• PARTES DEL EJERCICIO:
- a) Indica si cada afirmación concuerda con el fragmento sobre la política exterior alemana, con sí o no y las palabras del fragmento que lo deciden, citadas al pie de la letra: (i) Konrad Adenauer dirigía la CDU; (ii) Helmut Kohl apoyó la Ostpolitik desde el principio; (iii) Gerhard Schröder rechazó avalar la intervención militar estadounidense en Irak en 2003.
- b) Transcribe, por favor, las líneas de los registros que van desde la que contiene "Given: Show the" hasta la que contiene "Action: 285,27", ambas incluidas.
··· FRAGMENTO DE TEXTO
En los últimos veinte años Alemania regresó de manera notable a la escena internacional. El pragmatismo, la prudencia y el multilateralismo guían el diseño e implementación de su política exterior. Después de Brasilia, Ankara , Sidney y Pretoria (1) Le Monde diplomatique, edición Cono Sur presenta «El mundo visto desde…» Berlín.
Una asombrosa constancia que no excluye ajustes… Hasta 1990, la política exterior de la República Federal de Alemania (RFA) se caracterizó por cierta reserva, motivada por su pasado hitleriano y la división del país en varias zonas. De hecho, el contexto internacional fue el que propició en 1949 -momento de la fundación del país- el surgimiento de los dos pilares que rigen la gestión de las relaciones exteriores alemanas. Por una parte, el anclaje en el Oeste y el rearme efectuado durante el mandato del primer canciller de la RFA, Konrad Adenauer, dirigente de la Unión Demócrata Cristiana de Alemania (CDU). Por la otra, la apertura al Este (u Ostpolitik). La Ostpolitik, lanzada por el primer gobierno de gran coalición entre la CDU, la Unión Social Cristiana (CSU) y el Partido Socialdemócrata (SPD) de 1966 a 1969, fue continuada de manera sistemática por los cancilleres Willy Brandt, de 1969 a 1974 y Helmut Schmidt (SPD), de 1974 a 1982; lo mismo hizo su sucesor Helmut Kohl (CDU), quien se adaptó a ella después de haberla combatido.
Podría haberse imaginado que la caída del Muro de Berlín y la reunificación de Alemania desencadenarían un aumento del nacionalismo, un despertar de las tentaciones de dominación e incluso un movimiento pendular entre el Este y el Oeste. Semejantes transformaciones habrían provocado sin duda una ruptura en la política exterior del país. ¿Acaso su entorno no había sufrido cambios que tornaban la mayoría de los mapas obsoletos? Desaparición de la Unión Soviética, del Consejo de Ayuda Mutua Económica (CAME o Comecon) (2), del Pacto de Varsovia; surgimiento de nuevas entidades estatales; reformas en el seno de la Unión Europea y de la Alianza Atlántica; aparición de nuevos conflictos en todo el mundo…
Un enfoque comunitario y multilateral
Todos estos acontecimientos tuvieron un impacto considerable sobre Alemania. Sin embargo, su política exterior evolucionó con prudencia, sin apartarse verdaderamente de su línea anterior. Con una excepción: el rechazo del canciller Gerhard Schröder (SPD) a avalar la intervención militar de Estados Unidos en Irak en 2003. De hecho, durante las dos últimas décadas, los gobernantes alemanes hicieron todo lo posible por tranquilizar a sus socios extranjeros y convencerlos de que no se olvidaran de las lecciones de la historia.
Esta resistencia al cambio deriva tanto de las disposiciones institucionales propias del país como de la personalidad de sus dirigentes políticos. Para empezar, el federalismo, con su amplio reparto de poder entre las regiones (Länder) y el Estado Federal, incita a los partidos a cooperar más que a enfrentarse. Las verdaderas disputas sobre la orientación de la política exterior (anclaje en el Oeste, rearme, Ostpolitik, euromisiles) se desarrollaron antes de 1989. Desde la reunificación prevaleció un consenso bastante amplio, excepto sobre la reciente intervención militar en Afganistán, donde murieron soldados alemanes.
······
··· REGISTROS PROPORCIONADOS
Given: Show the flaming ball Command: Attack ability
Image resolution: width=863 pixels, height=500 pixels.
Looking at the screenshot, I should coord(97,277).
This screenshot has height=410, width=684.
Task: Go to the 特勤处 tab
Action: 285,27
······
··· REGISTROS PROPORCIONADOS
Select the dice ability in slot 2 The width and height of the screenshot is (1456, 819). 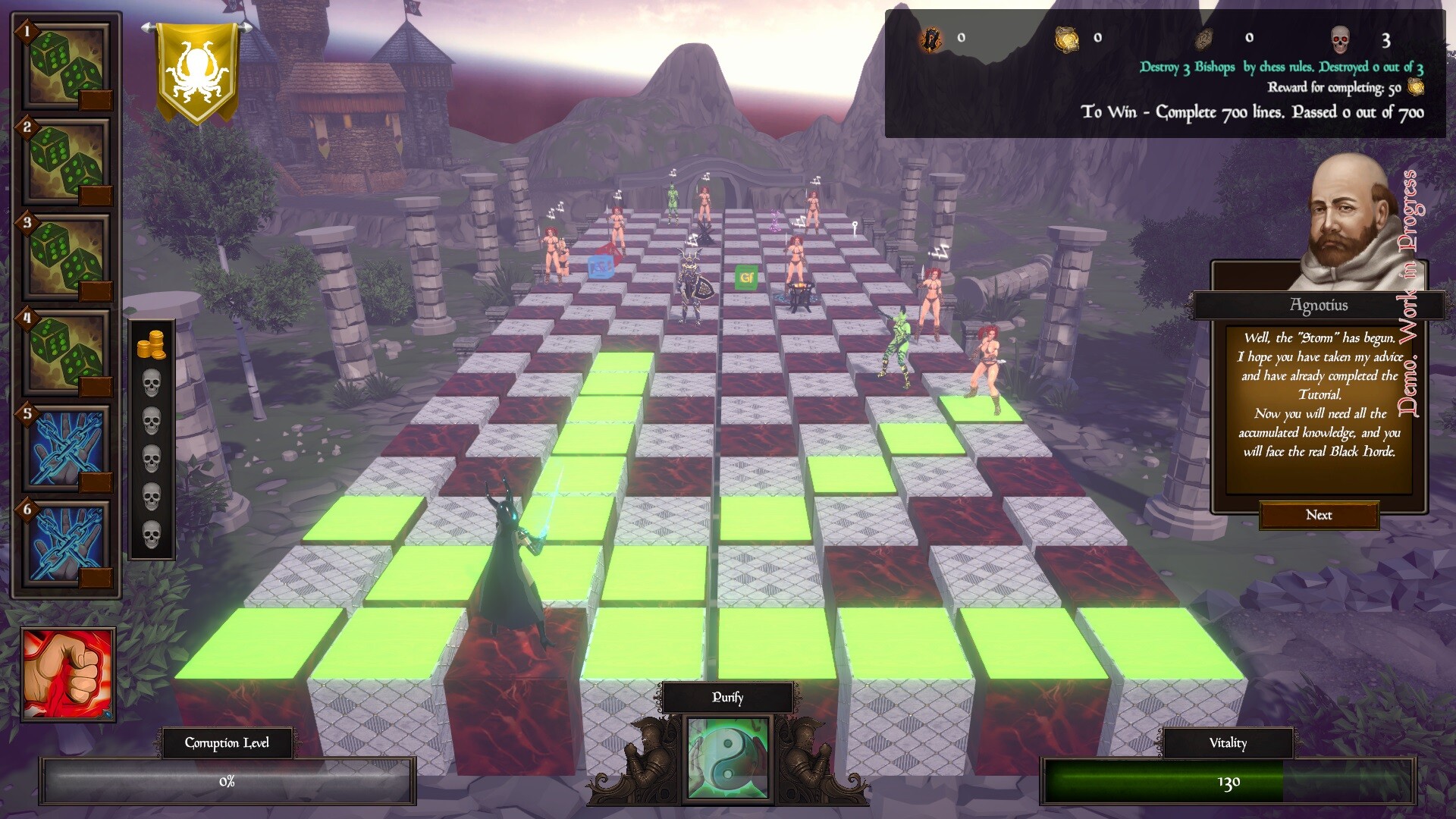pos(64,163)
······
• LISTA DE RESPUESTAS:
- a)
(i) Sí: «Konrad Adenauer, dirigente de la Unión Demócrata Cristiana de Alemania (CDU)».
(ii) No: «quien se adaptó a ella después de haberla combatido».
(iii) Sí: «el rechazo del canciller Gerhard Schröder (SPD) a avalar la intervención militar de Estados Unidos en Irak en 2003».

- b)
Given: Show the flaming ball Command: Attack ability
Image resolution: width=863 pixels, height=500 pixels.
Looking at the screenshot, I should coord(97,277).
This screenshot has height=410, width=684.
Task: Go to the 特勤处 tab
Action: 285,27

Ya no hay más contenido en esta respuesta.